Les géants du médicament prennent en marche le train des génériques
[ 22/05/09 ]
Novartis va payer 925 millions d'euros pour acheter l'ancienne activité de médicaments génériques de BASF. Leader mondial des produits de marque, Pfizer se convertit à son tour aux génériques, en association avec des indiens.
Cap sur les médicaments génériques. Après les avoir souvent méprisés, boudés, contestés, les ténors de la pharmacie mondiale sont en train de s'intéresser de très près à ces copies de médicaments tombés dans le domaine public. Témoin Pfizer. Le leader mondial du secteur, inventeur notamment du Viagra, a longtemps tout misé sur les produits de marque, nécessitant de grosses dépenses de recherche et développement, mais assurant en retour des marges colossales. Ses dirigeants voyaient les génériques comme une menace à combattre. Mercredi, pourtant, le groupe américain a annoncé la signature de deux accords qui doivent lui permettre de devenir à son tour un champion des traitements « low cost ».
Grâce à un premier contrat passé avec Aurobindo, Pfizer va pouvoir commercialiser dans plus de 70 pays une soixantaine de génériques fabriqués par ce laboratoire indien. L'accord élargit notablement le partenariat initial annoncé en mars entre les deux groupes, qui visait les Etats-Unis et l'Europe. Pfizer a par ailleurs acheté les droits de commercialisation en Amérique du Nord, en Europe, en Australie et en Nouvelle-Zélande de 15 médicaments sous forme injectable d'un autre industriel indien, Claris.
Trois acquisitions pour Sanofi
Le numéro un mondial cherche ainsi à se constituer rapidement un portefeuille solide de génériques. Au-delà des copies de ses propres molécules, Pfizer disposera dorénavant de 128 produits dont les brevets sont échus. « Les médicaments tombés dans le domaine public représentent l'un des secteurs à la plus forte croissance sur le marché pharmaceutique mondial, et c'est particulièrement vrai dans les pays émergents », commentent ses dirigeants, bien décidés à prendre le train en marche. Une démarche voisine de celle de Sanofi-Aventis, qui vient de boucler 3 acquisitions dans les génériques, mettant la main successivement sur le tchèque Zentiva, le mexicain Kendrick et le brésilien Medley.

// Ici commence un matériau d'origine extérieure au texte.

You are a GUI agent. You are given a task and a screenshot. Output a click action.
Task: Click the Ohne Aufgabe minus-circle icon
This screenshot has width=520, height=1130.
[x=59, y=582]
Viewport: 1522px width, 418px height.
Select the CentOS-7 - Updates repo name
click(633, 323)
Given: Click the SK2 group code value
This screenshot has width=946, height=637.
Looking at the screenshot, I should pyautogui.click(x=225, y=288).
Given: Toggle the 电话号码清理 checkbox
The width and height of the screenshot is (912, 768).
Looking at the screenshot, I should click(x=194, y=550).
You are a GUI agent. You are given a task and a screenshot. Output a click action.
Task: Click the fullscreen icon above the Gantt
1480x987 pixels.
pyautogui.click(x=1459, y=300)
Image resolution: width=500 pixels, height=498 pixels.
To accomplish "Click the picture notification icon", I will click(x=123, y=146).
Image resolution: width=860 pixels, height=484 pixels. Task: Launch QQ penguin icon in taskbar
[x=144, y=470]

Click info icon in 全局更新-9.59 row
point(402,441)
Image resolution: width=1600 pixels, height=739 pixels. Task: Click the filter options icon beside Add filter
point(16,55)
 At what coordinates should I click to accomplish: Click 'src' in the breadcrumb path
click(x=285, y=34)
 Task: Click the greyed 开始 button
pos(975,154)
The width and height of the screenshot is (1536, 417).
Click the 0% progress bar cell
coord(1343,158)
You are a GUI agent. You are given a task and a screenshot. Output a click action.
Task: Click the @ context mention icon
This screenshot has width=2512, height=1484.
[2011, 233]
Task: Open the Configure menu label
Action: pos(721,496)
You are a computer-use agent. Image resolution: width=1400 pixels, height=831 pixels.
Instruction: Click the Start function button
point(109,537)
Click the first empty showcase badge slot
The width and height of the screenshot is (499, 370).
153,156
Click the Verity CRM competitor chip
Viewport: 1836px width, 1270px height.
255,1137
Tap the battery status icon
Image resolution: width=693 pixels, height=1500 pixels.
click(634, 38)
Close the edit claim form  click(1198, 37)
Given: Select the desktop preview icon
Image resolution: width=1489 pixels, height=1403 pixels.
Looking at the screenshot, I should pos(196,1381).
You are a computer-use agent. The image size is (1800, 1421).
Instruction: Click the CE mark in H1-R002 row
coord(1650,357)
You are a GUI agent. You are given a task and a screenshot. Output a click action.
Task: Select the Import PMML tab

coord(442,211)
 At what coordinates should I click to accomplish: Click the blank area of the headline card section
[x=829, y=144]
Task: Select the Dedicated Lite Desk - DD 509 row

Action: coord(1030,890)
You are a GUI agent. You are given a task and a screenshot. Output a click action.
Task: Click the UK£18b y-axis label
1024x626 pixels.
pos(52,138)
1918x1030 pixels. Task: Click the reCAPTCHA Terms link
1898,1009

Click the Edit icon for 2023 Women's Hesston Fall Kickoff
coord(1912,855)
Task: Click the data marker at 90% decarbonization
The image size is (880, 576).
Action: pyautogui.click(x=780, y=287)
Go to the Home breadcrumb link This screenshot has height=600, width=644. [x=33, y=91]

Novartis, de son côté, a une longueur d'avance. L'entreprise suisse a été la première, parmi les leaders des médicaments classiques, à investir lourdement dans les génériques. Résultat : sa filiale spécialisée, Sandoz, est à présent le numéro deux mondial de ce domaine tenu surtout par des spécialistes comme Teva, Mylan ou Ratiopharm. Une position que Novartis compte bien défendre. Mercredi, le groupe bâlois a annoncé l'achat, pour 925 millions d'euros, de l'activité générique de l'autrichien Ebewe Pharma. Il s'agit de l'ancienne activité de l'allemand BASF. Elle emploie environ 500 personnes, pour un chiffre d'affaires de 188 millions d'euros l'an dernier. Sa spécialité : les génériques des anticancéreux. Un marché dont l'essor est assuré, compte tenu de la chute d'ici à cinq ans des brevets américains du Taxotère et de l'Eloxatine de Sanofi-Aventis, ou encore de l'Alimta d'Eli Lilly.
Globalement, le marché mondial des génériques pesait 72 milliards de dollars en 2007, soit 10 % des ventes totales de médicaments. Une part qui devrait croître, vu le nombre de produits importants qui vont bientôt tomber dans le domaine public. « En 2015, les génériques pourraient dépasser 135 milliards de dollars de chiffre d'affaires, ce qui représenterait une croissance de 11 % par an d'ici à cette date », estiment les analystes de Credit Suisse dans une note publiée il y a quelques jours.
De quoi justifier les virages stratégiques opérés par les industriels. Faute de disposer de nouvelles molécules à même de compenser le déclin de leurs « blockbusters », nombre d'entre eux réorientent leurs investissements vers des cibles plus prometteuses comme les génériques, mais aussi les vaccins, les biotechnologies, et les pays émergents. C'est le sens des emplettes de Sanofi, mais aussi d'une partie des grandes manoeuvres lancées ces derniers mois, comme le rapprochement récent entre Roche et Genentech. Ces opérations « participent plus d'une logique de diversification que de taille », explique Claude Le Pen, consultant pour IMS Health. Les « big pharma » abandonnent ainsi leur modèle ancien pour aller vers de nouvelles terres.